→ Task item: For each statement, say yes or no to whether it agrees with the text on first MTPJ arthrodesis, and quote the words of that text that decide it. 1. The author prefers powered reaming to prepare the joint. 2. Drilling the bone surfaces with a 1.5 mm drill is suggested as further preparation. 3. Hardware can fail on its own without any deforming forces.

→ Text under study:
★ ★ ★ ★ ★ ★ ★
Even with advancements in surgical fixation devises, higher incidence of nonunion can occur without proper joint preparation. Numerous joint preparation techniques such as conical reamers, high-speed burrs, flat cuts, and curettage have been described (Fig. 13.9) [58, 73, 74]. It has been hypothesized that increased bone temperature caused by high levels of friction created by saws, high-speed burrs, and conical reamers may lead to aseptic thermal necrosis and decrease the odds of successful fusion (A16) [75–78]. The use of saline water irrigation, reamer-irrigator-aspirator systems, and even subaquatic reaming has all been shown to dissipate heat to prevent thermal necrosis of bone [75, 79, 80]. Iatrogenic shortening of the first ray from overzealous joint resection can also be a consequence of powered instrumentation. The author’s preferred techniques include manual curettage or cortical reaming without power to a level of raw bleeding bone surface. Further preparation by fish-scaling and drilling of the bone surfaces with a 1.5 mm drill is suggested (Fig. 13.10). While a K-wire is commonly used for fenestration of the joint surface, we believe that thermal necrosis may be induced utilizing this method [81–83]. Likewise, the act of K-wire fenestration may produce a sterile subchondral plug preventing the intent of active bleeding. By using a drill, the fluted tip allows churning of the cancellous bone below the subchondral plate allowing for release of cancellous bone and pluripotent stem cells into the fusion site, believed to aid in the arthrodesis process.
Fig. 13.9
(a) Joint preparation with conical reamers. (b) Joint preparation with curettage
Fig. 13.10
Drill fenestration with a 1.5 mm drill bit
During the process of joint preparation, attention to the position and abnormal anatomy of the sesamoids should be considered. Quite often, the sesamoids are degenerative, hypertrophic, and at times adhered to the first metatarsal head. This pathological condition can prevent adequate bone apposition plantarly, leading to a nonunion of the plantar one-third of the joint or a dorsiflexed malunion of the hallux. Debridement, mobilization, planning, and even removal of the sesamoid may be needed in this situation.
Fixation failure is another important factor when understanding nonunions. Often, we may ask ourselves if the nonunion was caused by hardware failure or hardware failure from the nonunion. To this, we suggest that hardware does not fail on its own, but must have deforming forces driving the process. Motion at the arthrodesis site is the most plausible force causing hardware deformation and ultimately leading to its failure (Figs. 13.11 and 13.12). Therefore, the hardware used to strengthen and protect the surgical site must be able to withstand these forces.
Fig. 13.11
Improper AO technique with hardware failure due to motion at the first MTPJ
Fig. 13.12
(a–c) Nonunion of the first MTPJ as a result of premature K-wire removal destabilizing the fixation construct
Mini-external fixation has long been accepted as a possible fixation construct for first MTPJ arthrodesis. Caution should be exercised when using this approach due to the high incidence of malunion and nonunion. In the author’s opinion, proper positioning of the half-pins is paramount for a successful outcome. Due to the complex nature of the joint anatomy, compression at the fusion site can lead to abnormal anatomical alignment of the hallux if perfect positioning of the half-pins has not been achieved. The technical difficulty of placing half-pins correctly, while at the same time visualizing the three dimensional spacial orientation of the first MTPJ during compression through the fixator is what we believe leads to a high malunion and nonunion rate (Fig. 13.13).
★ ★ ★ ★ ★ ★ ★
→ Data extracts:
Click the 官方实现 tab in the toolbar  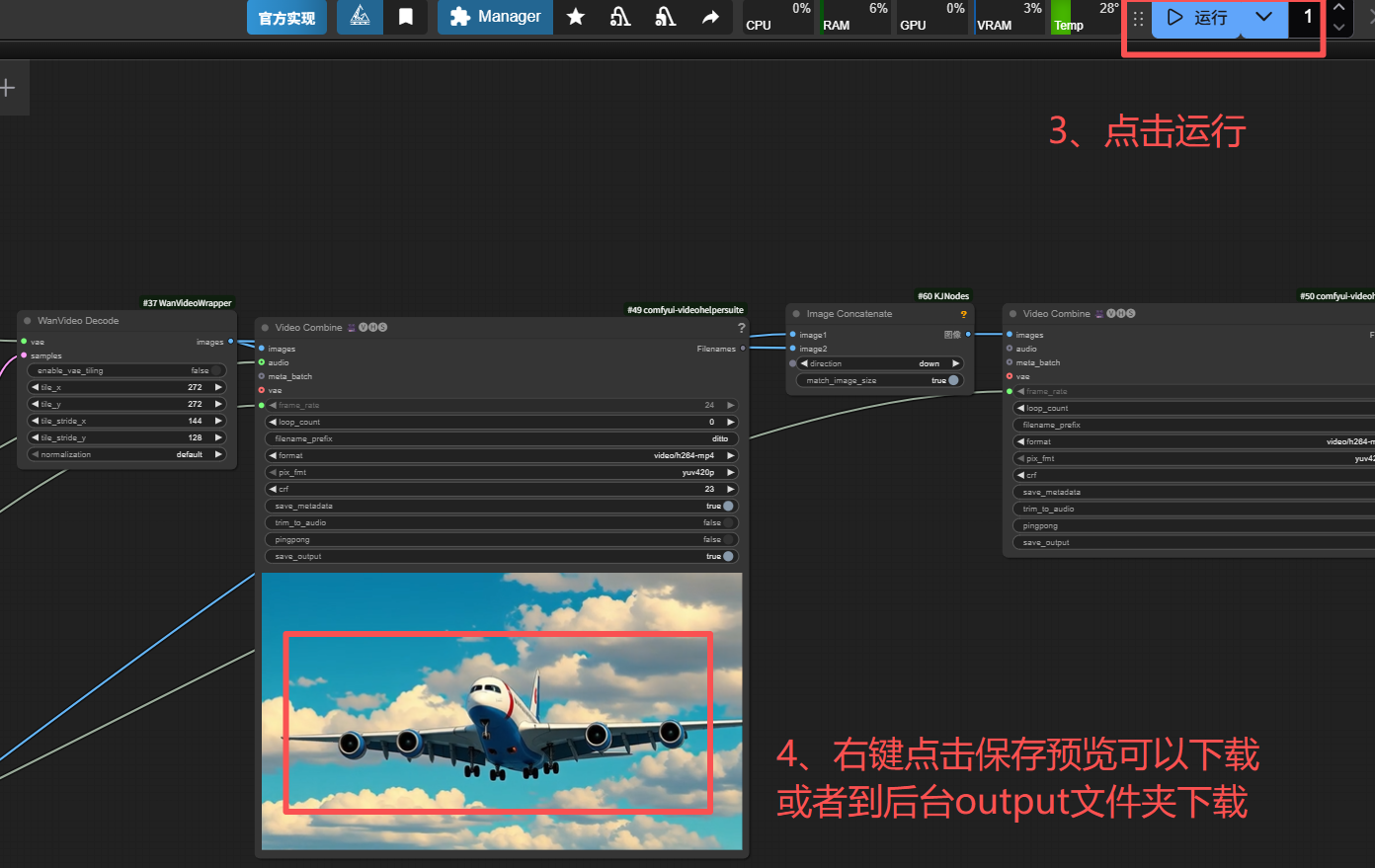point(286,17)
★ ★ ★ ★ ★ ★ ★
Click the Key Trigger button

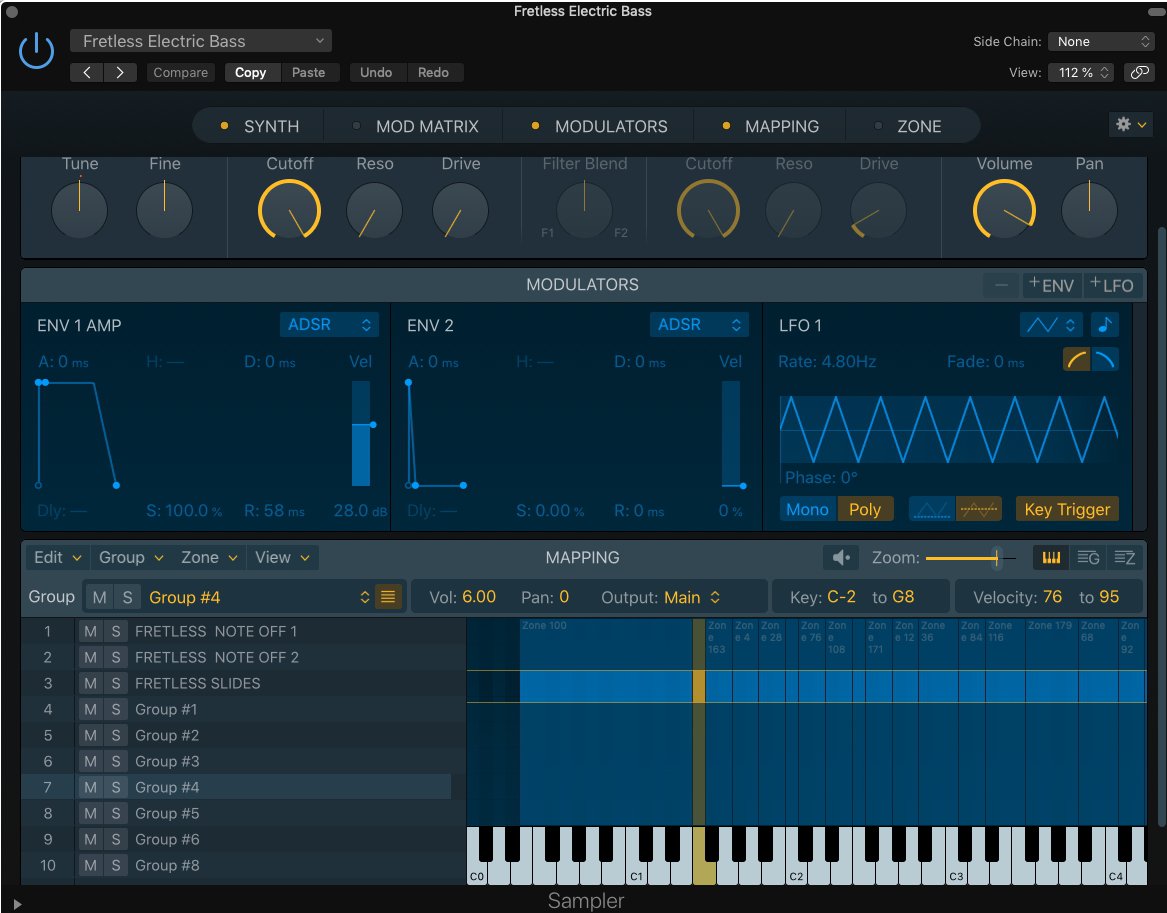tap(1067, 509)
★ ★ ★ ★ ★ ★ ★
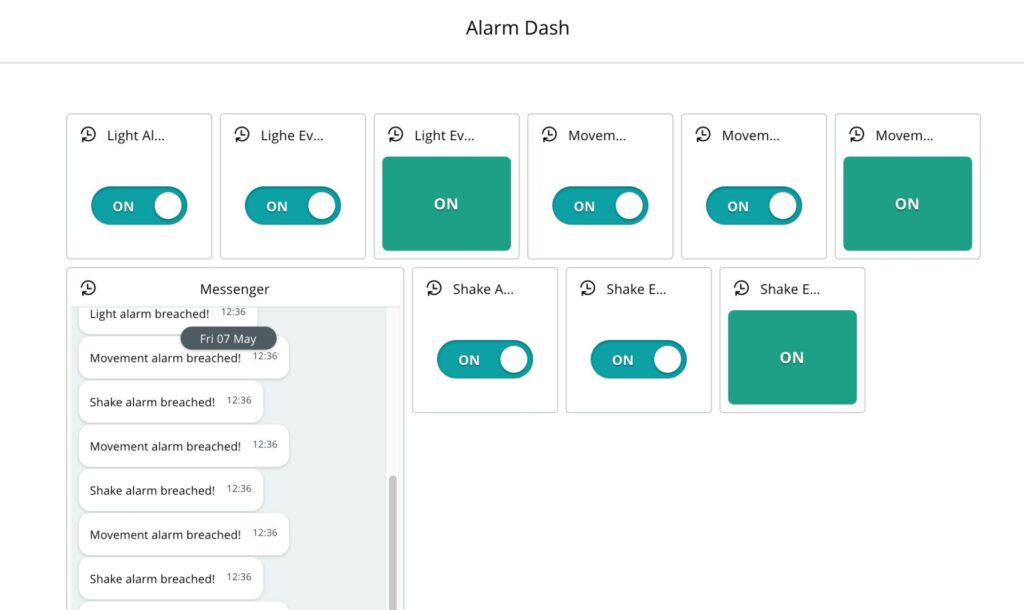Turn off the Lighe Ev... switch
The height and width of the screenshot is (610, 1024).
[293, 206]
★ ★ ★ ★ ★ ★ ★
→ Result below:
1. No: "The author’s preferred techniques include manual curettage or cortical reaming without power to a level of raw bleeding bone surface."
2. Yes: "Further preparation by fish-scaling and drilling of the bone surfaces with a 1.5 mm drill is suggested"
3. No: "we suggest that hardware does not fail on its own, but must have deforming forces driving the process."